#### Records shown

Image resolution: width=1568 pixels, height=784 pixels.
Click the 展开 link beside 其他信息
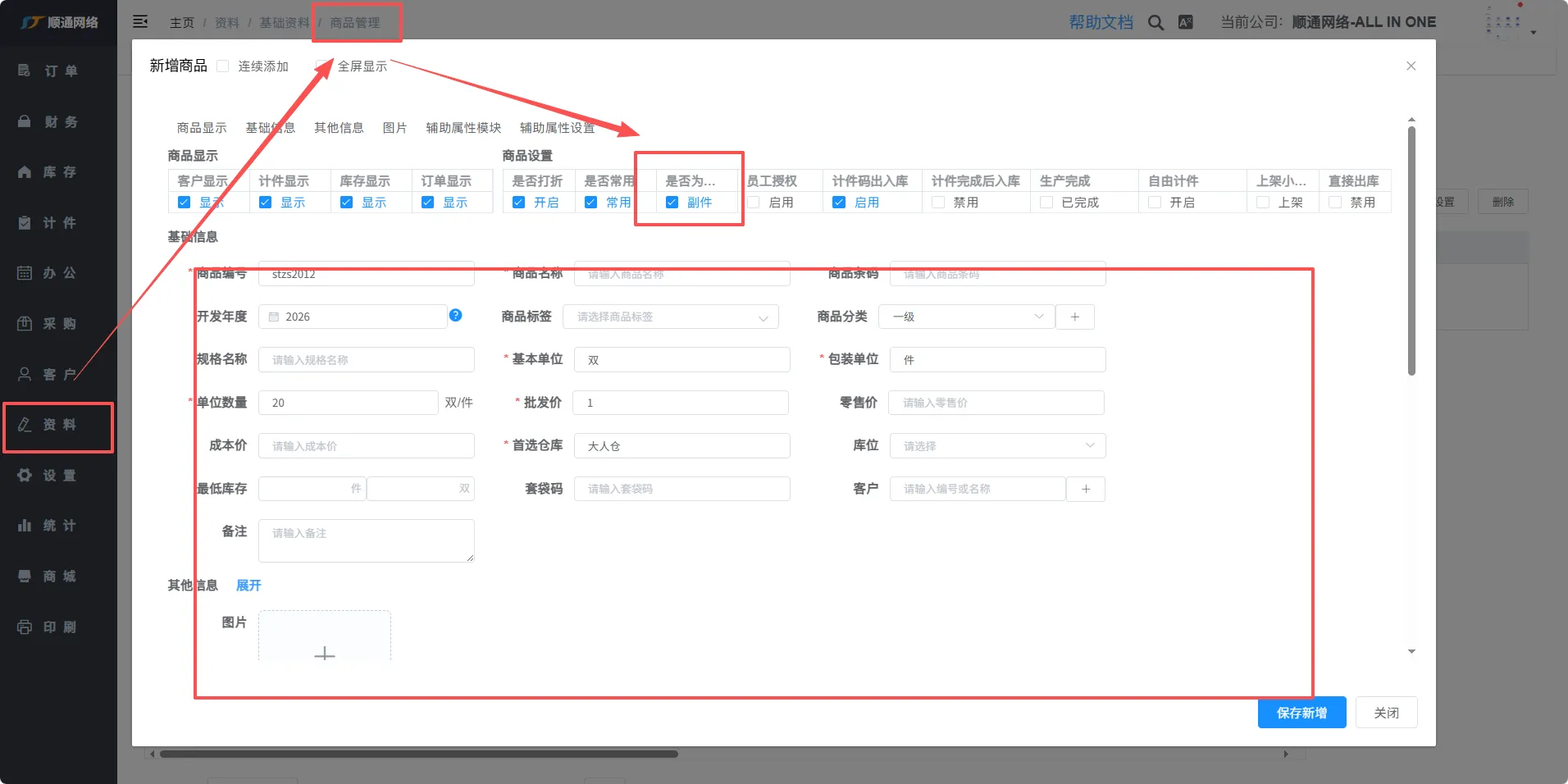click(x=248, y=586)
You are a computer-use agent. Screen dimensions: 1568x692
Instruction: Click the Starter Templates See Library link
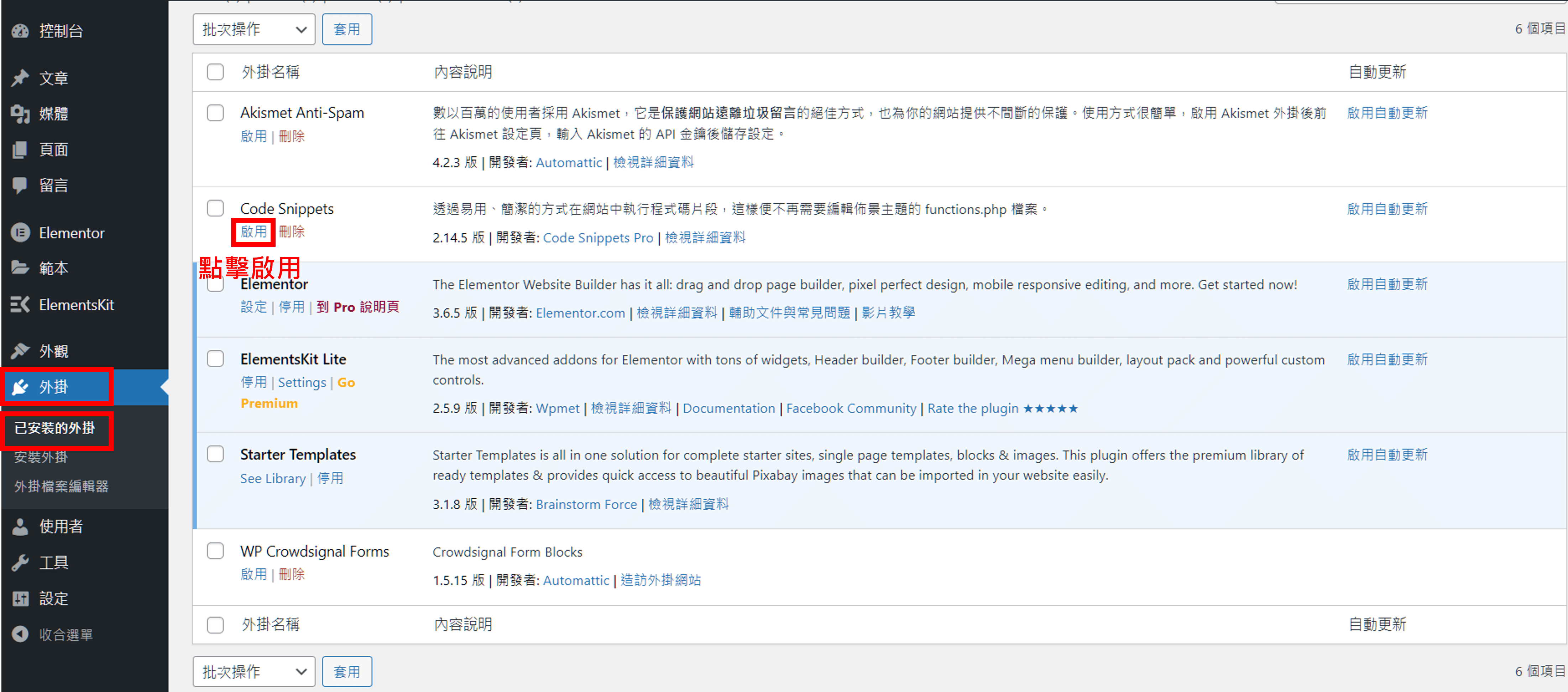click(x=273, y=479)
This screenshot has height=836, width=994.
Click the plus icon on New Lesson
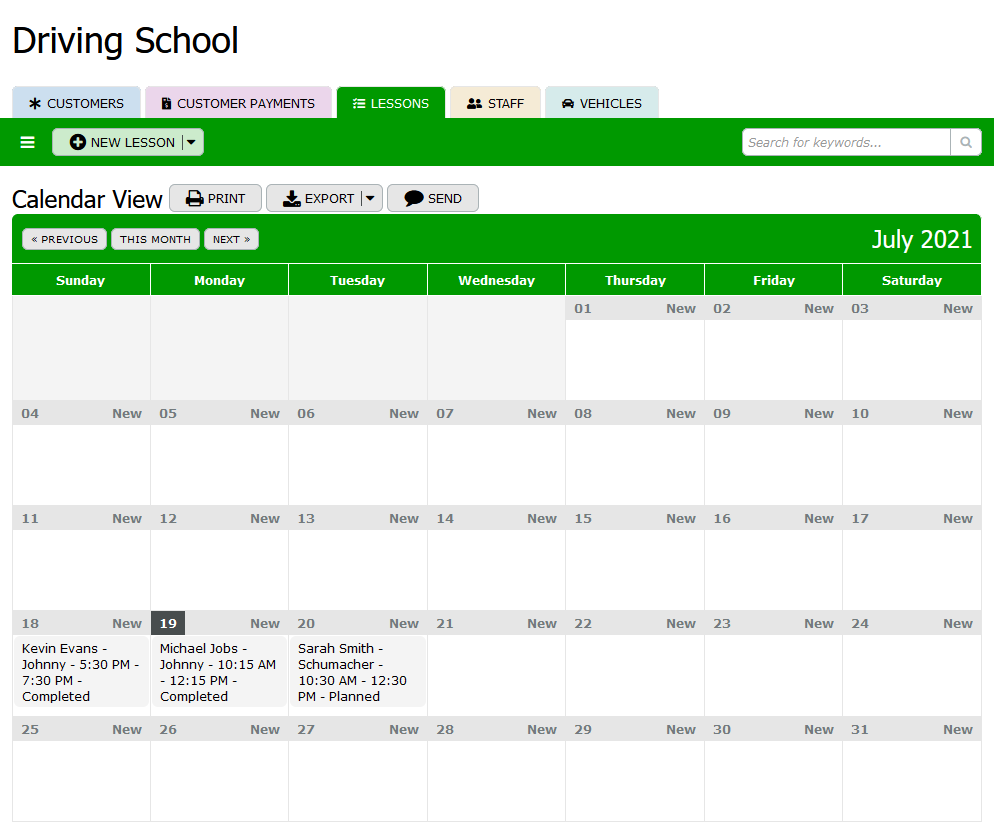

########

### Task instructions
Give the stretch of the data from the line containing "You are a computer-use" through the end of the data as a numbered list, omitting blank lines and leaving out the pictures.

### Expected answer
1. You are a computer-use agent. Screen dimensions: 1568x692
2. Instruction: Click the Starter Templates See Library link
3. click(x=273, y=479)
4. This screenshot has height=836, width=994.
5. Click the plus icon on New Lesson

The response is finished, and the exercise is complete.